What the paper proposes
Kimi argues that the ubiquitous residual connection inherited from ResNet and adopted by Transformers acts like “linear attention across depth” and limits the model’s ability to selectively use information from different layers. Their proposed Full Attention Residuals replaces the simple equal-sum residual with a learned attention mechanism: each layer learns a query that weights all previous layers’ outputs via a softmax, so different tokens can pull selectively from different depths.

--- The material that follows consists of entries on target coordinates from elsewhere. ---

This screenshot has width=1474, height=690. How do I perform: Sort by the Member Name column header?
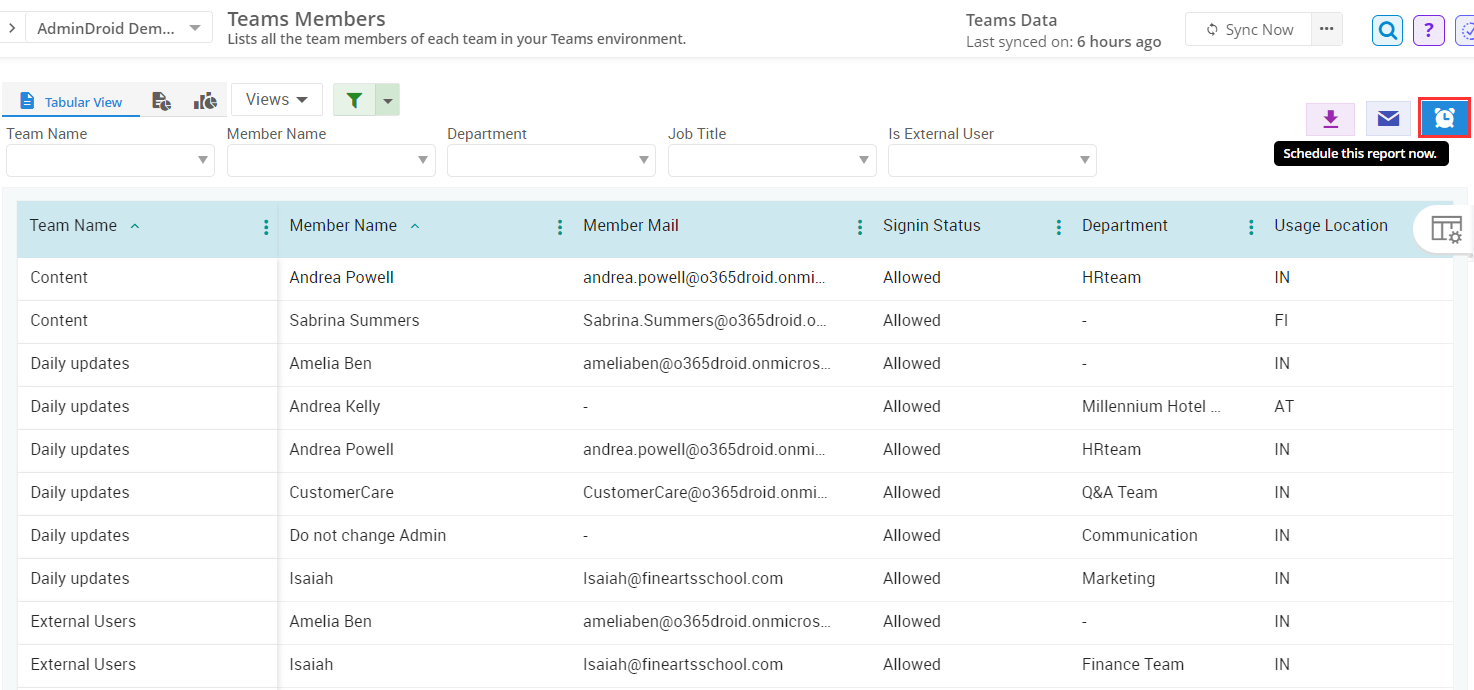point(343,226)
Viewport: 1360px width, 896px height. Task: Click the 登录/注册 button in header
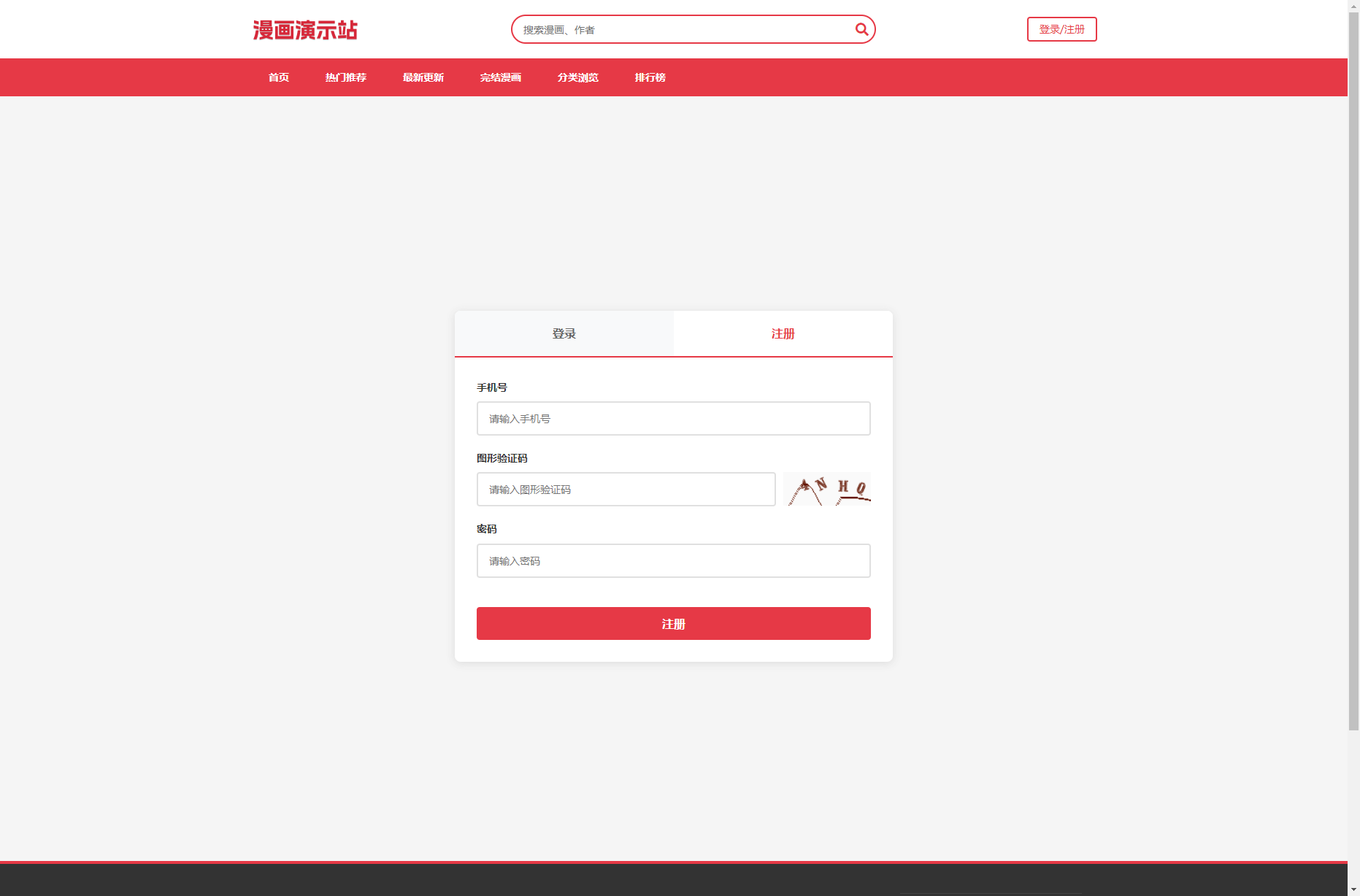pyautogui.click(x=1061, y=29)
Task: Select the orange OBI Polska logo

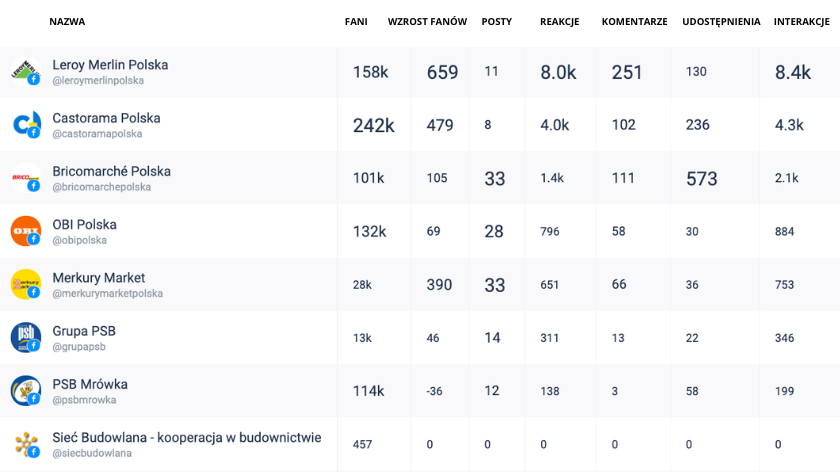Action: 26,231
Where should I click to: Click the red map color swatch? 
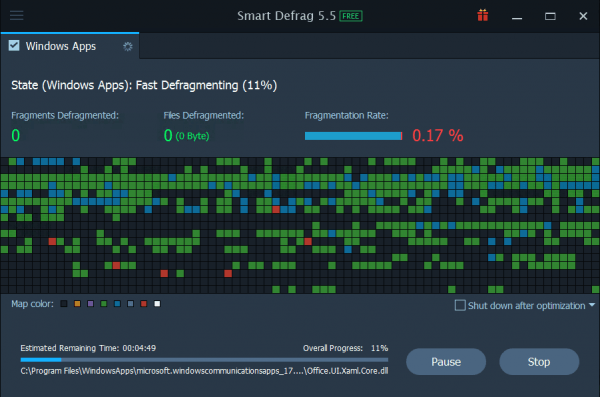pyautogui.click(x=144, y=304)
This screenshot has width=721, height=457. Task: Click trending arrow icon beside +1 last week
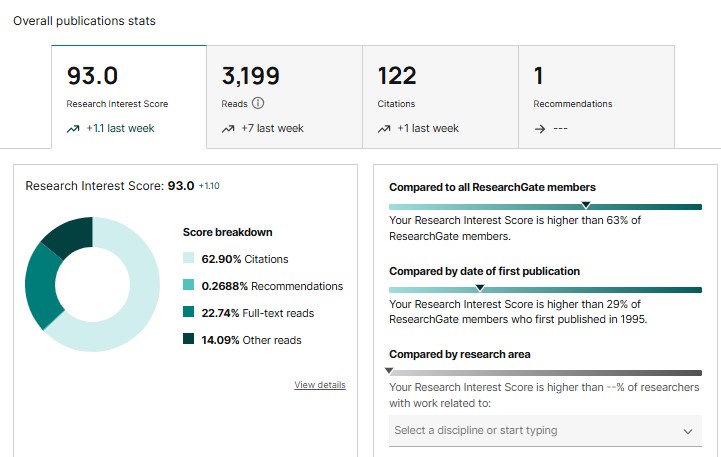point(384,129)
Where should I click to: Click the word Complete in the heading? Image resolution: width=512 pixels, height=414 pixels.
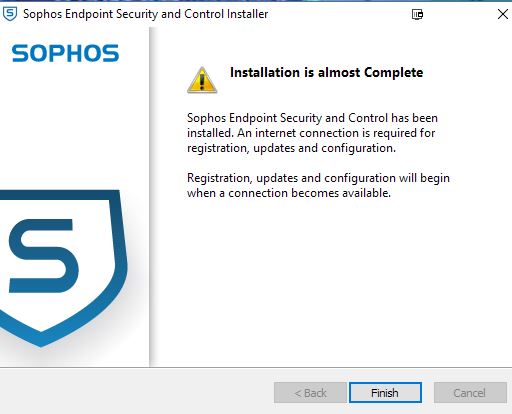pos(393,72)
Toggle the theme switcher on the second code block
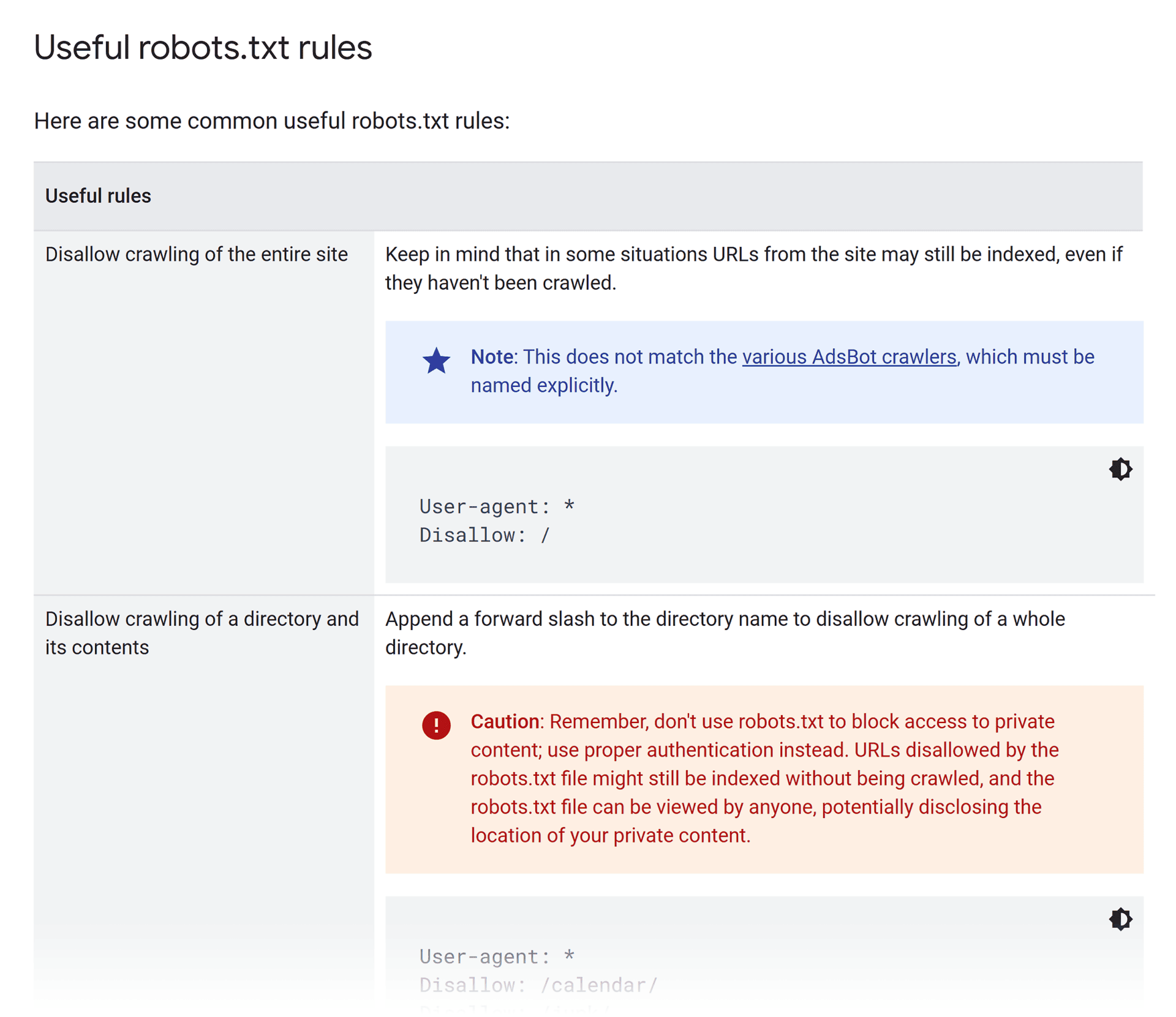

Because storing every layer’s output would blow up memory and pipeline communication, Kimi also introduces Block Attention Residuals: partition layers into a small number of blocks, sum within blocks but attend across blocks, cutting memory from O(Ld) to O(Nd) (N ≈ 8 in their experiments).
Results and significance
Kimi reports that block attention residuals yield consistent gains across scaling experiments — roughly equivalent to training the baseline with 1.25× the compute — and that a 48-billion-parameter model pretrained on over a trillion tokens outperformed its baseline on science Q&A, math reasoning, code generation and general knowledge tests. They also report more stable layer activations and more uniform gradient distributions, addressing a long-standing “depth dilution” problem in deep Transformers. These claims are significant because they touch the foundational architecture of large language models; if robust, the technique could be adopted broadly, affecting efficiency and stability in both Western and Chinese models. Reportedly, the inference latency penalty is small — under 2% — making the idea practically interesting for large-scale deployments even amid rising U.S.-China export controls and supply-chain scrutiny.